:: Exercise details ::
What is the count of lines in the data that hold the string "Comfifast"? State the number alone.

:: Input ::

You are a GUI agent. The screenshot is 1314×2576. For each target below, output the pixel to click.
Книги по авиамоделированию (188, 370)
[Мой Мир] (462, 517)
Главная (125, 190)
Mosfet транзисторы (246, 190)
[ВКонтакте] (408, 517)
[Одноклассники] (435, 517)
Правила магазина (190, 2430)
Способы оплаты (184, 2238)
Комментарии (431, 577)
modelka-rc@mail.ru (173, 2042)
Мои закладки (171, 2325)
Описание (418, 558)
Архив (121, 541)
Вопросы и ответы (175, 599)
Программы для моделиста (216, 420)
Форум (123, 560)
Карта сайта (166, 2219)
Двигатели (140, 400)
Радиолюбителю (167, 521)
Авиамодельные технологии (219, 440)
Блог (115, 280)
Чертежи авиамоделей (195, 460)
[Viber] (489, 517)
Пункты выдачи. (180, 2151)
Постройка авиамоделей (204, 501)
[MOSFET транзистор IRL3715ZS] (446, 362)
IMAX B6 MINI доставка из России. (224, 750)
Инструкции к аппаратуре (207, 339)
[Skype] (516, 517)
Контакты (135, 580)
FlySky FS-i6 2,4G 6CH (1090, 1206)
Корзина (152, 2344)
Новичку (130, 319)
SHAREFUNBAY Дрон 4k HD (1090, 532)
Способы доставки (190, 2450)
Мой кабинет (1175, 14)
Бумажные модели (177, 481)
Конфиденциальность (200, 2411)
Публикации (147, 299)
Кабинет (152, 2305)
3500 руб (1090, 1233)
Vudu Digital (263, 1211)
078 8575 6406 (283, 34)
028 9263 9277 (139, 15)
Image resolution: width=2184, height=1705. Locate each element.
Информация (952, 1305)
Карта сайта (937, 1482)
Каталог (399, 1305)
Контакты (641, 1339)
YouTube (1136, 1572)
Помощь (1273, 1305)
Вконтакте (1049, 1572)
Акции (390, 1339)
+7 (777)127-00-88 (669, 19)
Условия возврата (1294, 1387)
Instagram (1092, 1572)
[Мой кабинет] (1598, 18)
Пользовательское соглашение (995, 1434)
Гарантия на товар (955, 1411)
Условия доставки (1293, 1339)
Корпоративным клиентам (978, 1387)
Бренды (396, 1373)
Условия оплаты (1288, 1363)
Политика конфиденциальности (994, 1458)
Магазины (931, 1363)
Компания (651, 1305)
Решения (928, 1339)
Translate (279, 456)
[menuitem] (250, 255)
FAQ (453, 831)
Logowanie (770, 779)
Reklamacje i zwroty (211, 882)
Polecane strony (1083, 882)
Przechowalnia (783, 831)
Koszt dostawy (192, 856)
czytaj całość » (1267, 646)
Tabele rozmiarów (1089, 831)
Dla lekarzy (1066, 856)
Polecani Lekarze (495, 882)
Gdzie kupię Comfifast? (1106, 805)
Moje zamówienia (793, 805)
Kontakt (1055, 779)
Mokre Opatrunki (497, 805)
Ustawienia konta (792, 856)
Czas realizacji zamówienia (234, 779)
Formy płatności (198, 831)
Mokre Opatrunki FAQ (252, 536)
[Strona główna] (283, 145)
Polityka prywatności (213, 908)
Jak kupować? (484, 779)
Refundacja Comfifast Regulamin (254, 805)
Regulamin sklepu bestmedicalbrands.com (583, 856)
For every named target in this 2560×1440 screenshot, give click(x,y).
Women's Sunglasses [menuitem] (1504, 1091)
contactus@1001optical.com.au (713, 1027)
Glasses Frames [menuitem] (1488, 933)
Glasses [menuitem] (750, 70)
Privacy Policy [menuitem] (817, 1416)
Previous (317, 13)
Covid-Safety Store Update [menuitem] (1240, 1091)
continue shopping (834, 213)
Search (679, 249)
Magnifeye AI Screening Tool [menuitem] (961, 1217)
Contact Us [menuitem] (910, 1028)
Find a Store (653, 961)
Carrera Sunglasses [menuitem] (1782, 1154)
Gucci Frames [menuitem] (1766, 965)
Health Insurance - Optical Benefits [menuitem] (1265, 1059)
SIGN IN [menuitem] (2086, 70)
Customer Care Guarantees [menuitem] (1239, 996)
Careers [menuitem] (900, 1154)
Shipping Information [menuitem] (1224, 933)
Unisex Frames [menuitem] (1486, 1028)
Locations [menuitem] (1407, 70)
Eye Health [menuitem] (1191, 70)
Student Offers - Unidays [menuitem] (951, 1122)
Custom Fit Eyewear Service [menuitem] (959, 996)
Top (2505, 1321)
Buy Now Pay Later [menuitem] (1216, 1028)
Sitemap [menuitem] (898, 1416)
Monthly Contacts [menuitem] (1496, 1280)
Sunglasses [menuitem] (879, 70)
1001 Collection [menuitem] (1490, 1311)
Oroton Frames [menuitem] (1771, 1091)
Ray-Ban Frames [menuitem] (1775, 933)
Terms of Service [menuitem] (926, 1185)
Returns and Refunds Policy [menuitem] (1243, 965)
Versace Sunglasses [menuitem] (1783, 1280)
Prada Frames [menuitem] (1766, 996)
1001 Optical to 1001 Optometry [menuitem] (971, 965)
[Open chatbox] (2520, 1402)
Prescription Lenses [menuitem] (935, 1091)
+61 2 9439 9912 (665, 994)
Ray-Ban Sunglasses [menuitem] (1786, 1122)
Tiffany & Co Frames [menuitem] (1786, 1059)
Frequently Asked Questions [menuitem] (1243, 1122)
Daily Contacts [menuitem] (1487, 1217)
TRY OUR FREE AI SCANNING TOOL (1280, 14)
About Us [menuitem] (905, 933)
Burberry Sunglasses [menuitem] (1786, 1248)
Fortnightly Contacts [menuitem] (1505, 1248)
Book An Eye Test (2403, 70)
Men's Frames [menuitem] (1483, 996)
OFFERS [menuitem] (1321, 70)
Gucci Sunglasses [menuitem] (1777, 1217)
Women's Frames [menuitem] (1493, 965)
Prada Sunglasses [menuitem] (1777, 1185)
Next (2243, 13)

:: Exercise response ::
2